The Small Arms Survey released its study to coincide with the third UN conference to assess progress on implementing a 2001 program known as Prevent, Combat and Eradicate the Illicit Trade in Small Arms, which includes marking weapons so they can be traced. The conference opened Monday and ends June 29.
Small Arms Survey director Eric Berman stressed that the Geneva-based research and policy institute isn’t an advocacy organization.
“We don’t advocate disarmament. We are not against guns,” he said. “What we want to do, and what we have done successfully for the last 19 years, is to be able to provide authoritative information and analysis for governments so that they can work to address illicit proliferation and reduce it — and to reduce also the incidents of armed violence.”
Karp, a lecturer at Old Dominion University in Virginia, said that since the 2007 report, “we have a much more accurate picture of the distribution of firearms around the world than we’ve ever had before.”
He said information, including on civilian ownership from 133 countries, has enabled the Small Arms Survey to publish figures on 230 countries and autonomous territories. But he cautioned that every country’s figures include “some degree of estimation.”
According to the report, the countries with the largest estimated number of civilian-held legal and illegal firearms at the end of 2017 were the United States with 393.3 million, India with 71.1 million, China with 49.7 million, Pakistan with 43.9 million and Russia with 17.6 million.
But Karp said the more important number is the estimated rate of civilian firearms holdings per 100 residents — and in that table India, China and Russia rank much lower than the US and outside the top 25 while Pakistan ranks 20th.
At the top of that ranking are Americans, who own 121 firearms for every 100 residents. They are followed by Yemenis at 53, Montenegro and Serbia with 39, Canada and Uruguay about 35, and Finland, Lebanon and Iceland around 32.

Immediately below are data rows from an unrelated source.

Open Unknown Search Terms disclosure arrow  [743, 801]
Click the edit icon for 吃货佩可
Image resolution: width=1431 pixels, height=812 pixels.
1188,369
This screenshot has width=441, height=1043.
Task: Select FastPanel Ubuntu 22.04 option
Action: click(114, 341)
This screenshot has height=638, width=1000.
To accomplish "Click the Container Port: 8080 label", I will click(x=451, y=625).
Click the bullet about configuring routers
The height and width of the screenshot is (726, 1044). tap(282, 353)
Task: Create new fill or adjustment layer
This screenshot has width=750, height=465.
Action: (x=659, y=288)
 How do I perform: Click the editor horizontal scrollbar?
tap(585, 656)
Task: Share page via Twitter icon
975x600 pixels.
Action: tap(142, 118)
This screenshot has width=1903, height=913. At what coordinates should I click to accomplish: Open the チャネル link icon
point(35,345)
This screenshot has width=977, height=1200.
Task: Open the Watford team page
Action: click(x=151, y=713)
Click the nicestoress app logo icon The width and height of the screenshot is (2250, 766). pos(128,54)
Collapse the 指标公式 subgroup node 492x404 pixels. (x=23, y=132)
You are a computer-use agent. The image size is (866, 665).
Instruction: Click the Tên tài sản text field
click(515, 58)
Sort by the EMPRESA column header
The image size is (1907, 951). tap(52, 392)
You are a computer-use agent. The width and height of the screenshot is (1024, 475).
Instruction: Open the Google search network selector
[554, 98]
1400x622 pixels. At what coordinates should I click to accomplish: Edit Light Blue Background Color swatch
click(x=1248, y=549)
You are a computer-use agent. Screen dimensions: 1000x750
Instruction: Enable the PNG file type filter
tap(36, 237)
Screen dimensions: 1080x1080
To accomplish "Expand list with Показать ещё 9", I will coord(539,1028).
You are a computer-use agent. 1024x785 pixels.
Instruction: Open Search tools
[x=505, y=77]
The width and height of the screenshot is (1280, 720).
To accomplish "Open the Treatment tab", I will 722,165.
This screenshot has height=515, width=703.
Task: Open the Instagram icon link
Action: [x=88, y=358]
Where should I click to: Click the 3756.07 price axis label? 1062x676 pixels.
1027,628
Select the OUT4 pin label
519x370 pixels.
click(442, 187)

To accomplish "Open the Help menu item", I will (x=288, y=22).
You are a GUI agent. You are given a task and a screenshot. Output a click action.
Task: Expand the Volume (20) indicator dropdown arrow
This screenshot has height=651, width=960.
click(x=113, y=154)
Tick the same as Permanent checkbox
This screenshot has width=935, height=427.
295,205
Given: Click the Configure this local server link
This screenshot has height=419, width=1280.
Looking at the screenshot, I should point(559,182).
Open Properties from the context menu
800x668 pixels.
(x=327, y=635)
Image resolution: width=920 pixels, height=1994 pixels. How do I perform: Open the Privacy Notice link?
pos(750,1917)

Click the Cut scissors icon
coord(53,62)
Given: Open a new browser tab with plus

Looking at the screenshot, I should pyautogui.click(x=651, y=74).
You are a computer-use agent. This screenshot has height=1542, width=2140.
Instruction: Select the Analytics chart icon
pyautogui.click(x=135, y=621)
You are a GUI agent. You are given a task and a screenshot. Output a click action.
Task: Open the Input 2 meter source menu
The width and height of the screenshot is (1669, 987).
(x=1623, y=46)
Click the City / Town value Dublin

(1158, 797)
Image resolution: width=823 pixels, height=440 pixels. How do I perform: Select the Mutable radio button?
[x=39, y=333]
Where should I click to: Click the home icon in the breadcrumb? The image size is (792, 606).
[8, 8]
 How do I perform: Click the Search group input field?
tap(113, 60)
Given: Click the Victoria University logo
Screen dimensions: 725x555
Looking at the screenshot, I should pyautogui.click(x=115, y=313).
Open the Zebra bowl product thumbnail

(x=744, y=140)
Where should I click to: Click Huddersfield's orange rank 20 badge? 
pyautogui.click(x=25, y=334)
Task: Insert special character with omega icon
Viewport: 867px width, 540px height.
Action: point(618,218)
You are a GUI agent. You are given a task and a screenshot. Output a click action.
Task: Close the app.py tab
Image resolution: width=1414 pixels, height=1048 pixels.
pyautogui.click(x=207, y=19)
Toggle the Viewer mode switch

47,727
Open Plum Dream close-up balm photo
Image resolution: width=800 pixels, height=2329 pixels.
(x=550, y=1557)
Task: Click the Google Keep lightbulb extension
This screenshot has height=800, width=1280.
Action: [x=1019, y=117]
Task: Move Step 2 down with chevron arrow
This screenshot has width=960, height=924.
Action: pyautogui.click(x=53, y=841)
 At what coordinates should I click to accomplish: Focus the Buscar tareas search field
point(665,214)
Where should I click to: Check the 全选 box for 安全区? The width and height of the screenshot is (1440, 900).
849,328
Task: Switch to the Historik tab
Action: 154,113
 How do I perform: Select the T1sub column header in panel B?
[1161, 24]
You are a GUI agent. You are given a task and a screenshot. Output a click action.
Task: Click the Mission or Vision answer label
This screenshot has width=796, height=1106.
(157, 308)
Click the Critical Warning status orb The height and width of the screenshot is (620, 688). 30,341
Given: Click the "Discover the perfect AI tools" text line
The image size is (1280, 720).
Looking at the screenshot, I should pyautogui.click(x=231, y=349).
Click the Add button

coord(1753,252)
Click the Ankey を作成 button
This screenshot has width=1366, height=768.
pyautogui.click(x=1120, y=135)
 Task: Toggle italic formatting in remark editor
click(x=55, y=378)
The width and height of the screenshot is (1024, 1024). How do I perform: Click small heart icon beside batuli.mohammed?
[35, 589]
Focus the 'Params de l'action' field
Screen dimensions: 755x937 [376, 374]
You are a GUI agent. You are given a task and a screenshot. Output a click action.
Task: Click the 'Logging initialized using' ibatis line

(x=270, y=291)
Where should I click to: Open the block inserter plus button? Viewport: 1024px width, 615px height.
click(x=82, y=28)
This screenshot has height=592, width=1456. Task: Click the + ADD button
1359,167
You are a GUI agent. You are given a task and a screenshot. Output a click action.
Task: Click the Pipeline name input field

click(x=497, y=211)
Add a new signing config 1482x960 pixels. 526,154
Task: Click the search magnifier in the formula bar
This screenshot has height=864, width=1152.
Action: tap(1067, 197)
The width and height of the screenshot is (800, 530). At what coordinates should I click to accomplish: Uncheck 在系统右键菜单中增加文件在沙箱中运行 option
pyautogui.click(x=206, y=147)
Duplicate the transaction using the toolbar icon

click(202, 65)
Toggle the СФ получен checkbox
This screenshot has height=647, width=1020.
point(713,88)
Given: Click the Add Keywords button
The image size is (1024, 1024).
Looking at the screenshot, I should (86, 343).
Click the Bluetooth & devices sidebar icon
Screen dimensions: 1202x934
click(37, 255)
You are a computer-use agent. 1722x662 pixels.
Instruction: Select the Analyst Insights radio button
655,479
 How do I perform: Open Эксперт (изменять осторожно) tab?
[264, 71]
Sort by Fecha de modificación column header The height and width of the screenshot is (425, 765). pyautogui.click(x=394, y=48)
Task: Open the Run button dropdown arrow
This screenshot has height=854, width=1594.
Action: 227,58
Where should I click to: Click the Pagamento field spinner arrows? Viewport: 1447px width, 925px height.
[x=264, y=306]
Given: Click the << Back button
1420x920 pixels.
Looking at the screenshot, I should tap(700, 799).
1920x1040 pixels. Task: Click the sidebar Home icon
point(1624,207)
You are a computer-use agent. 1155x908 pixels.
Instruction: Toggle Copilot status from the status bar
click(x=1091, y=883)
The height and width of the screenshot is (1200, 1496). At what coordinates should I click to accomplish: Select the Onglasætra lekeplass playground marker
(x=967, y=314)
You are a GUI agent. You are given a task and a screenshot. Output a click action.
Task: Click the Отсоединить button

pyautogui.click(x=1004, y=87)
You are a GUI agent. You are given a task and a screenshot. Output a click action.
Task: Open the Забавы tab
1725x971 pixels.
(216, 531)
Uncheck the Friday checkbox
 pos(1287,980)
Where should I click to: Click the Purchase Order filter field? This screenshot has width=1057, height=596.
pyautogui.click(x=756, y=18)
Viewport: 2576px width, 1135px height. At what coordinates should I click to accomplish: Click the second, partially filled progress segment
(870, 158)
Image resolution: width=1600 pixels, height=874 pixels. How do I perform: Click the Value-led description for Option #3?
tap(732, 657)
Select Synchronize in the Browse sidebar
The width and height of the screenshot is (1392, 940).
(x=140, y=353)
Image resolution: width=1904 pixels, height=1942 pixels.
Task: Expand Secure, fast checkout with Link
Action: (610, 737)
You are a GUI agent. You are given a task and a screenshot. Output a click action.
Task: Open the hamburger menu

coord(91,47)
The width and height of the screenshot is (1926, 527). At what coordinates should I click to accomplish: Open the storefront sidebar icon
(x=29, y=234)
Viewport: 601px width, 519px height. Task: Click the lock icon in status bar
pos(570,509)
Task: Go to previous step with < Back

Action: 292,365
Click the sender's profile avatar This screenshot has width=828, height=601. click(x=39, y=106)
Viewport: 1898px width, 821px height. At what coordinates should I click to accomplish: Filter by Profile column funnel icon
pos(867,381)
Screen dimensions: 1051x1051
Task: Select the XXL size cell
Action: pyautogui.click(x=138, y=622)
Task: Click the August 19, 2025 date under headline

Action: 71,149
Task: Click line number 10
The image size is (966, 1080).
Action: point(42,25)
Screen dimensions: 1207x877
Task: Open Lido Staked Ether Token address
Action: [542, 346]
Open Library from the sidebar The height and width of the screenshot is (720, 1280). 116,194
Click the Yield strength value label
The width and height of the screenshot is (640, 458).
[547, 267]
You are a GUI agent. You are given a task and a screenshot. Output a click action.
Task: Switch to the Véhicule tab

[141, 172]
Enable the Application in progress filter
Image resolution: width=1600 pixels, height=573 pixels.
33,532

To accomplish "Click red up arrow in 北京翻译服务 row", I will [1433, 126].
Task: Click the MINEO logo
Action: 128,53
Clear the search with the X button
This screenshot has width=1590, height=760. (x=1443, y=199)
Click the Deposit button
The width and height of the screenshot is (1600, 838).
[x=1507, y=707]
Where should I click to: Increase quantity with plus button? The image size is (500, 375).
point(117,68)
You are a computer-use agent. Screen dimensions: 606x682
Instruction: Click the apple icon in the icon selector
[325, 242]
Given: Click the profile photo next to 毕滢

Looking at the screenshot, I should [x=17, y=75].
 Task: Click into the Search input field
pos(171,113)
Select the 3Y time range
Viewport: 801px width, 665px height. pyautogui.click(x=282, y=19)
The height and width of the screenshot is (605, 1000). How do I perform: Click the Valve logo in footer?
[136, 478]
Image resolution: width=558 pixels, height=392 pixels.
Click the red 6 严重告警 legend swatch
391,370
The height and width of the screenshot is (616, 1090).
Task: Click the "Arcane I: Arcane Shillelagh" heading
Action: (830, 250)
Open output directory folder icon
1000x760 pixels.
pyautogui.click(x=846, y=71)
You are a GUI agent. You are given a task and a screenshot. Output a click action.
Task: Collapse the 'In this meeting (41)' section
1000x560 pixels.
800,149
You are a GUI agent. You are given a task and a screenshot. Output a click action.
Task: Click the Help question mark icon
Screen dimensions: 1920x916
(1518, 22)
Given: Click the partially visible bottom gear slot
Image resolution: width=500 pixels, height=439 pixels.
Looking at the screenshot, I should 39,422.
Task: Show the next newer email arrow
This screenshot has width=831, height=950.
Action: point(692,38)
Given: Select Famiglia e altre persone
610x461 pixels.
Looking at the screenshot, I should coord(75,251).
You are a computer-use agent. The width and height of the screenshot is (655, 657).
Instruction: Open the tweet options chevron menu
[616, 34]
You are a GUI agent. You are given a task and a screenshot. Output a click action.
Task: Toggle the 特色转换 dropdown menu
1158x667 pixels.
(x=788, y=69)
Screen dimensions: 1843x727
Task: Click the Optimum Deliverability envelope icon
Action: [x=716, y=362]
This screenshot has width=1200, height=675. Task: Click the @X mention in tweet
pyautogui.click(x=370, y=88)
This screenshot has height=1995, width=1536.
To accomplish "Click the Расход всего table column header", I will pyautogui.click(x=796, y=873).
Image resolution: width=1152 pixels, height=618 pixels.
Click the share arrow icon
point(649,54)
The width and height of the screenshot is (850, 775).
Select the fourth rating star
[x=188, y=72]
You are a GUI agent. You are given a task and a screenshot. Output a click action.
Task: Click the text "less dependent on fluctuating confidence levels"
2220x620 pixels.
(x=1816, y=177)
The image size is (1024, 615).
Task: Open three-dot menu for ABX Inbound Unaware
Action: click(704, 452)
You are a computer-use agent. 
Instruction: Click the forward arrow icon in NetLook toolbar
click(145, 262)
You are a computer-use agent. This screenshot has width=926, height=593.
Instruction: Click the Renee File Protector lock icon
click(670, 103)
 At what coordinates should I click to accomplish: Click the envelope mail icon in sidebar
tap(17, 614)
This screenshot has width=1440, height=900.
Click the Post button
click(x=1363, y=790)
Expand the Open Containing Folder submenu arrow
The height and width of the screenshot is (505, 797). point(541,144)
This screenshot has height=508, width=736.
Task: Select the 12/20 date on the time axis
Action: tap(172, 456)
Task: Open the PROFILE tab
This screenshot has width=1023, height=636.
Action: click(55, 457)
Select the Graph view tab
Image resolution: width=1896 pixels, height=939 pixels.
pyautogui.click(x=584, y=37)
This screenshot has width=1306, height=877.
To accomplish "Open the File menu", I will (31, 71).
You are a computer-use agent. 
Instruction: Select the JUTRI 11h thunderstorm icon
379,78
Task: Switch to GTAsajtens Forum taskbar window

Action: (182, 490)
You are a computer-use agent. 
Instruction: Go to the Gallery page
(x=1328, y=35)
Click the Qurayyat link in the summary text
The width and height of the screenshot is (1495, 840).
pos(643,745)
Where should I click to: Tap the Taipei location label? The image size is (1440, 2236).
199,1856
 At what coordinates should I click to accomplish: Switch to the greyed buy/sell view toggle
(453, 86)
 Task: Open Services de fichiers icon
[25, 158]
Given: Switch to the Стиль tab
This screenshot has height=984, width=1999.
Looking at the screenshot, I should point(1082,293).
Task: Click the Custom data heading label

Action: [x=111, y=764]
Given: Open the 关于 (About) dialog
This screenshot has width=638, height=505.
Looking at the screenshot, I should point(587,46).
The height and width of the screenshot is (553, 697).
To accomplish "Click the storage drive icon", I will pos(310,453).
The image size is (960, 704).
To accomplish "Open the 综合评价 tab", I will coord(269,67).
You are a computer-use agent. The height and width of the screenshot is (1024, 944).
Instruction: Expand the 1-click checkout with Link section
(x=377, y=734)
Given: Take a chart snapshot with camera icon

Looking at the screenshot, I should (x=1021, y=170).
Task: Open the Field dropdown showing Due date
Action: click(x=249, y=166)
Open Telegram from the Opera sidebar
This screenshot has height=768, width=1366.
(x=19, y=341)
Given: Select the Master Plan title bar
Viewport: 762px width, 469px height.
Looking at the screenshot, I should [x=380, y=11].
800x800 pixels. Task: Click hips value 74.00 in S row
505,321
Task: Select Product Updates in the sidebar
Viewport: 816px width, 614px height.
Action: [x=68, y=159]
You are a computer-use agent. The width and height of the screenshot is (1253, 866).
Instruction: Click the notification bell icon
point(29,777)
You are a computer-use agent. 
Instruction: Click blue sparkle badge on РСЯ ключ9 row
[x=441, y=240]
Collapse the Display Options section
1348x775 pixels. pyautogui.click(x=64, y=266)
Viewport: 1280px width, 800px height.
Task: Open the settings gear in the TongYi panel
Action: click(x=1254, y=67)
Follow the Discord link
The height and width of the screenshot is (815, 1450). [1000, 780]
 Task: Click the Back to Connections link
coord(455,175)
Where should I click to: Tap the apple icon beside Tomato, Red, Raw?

Karp said the Small Arms Survey doesn’t have year-by-year data but countries whose ownership appears to have gone down relative to 2007 include Finland, Iraq, Sweden and Switzerland, though he cautioned this could be due to better data. He said ownership rates in Canada and Iceland are “clearly up” while the rates in Cyprus, Yemen, Serbia and the United States remained relatively stable.
Anna Alvazzi del Frate, the institute’s program director, said that “the countries with the highest level of firearm violence — they don’t rank high in terms of ownership per person.”
“So what we see is that there is no direct correlation at the global level between firearm ownership and violence,” she said.
But “the correlation exists with firearm suicides, and it is so strong that it can be used, at least in Western countries, as a proxy for measurement,” Alvazzi del Frate said.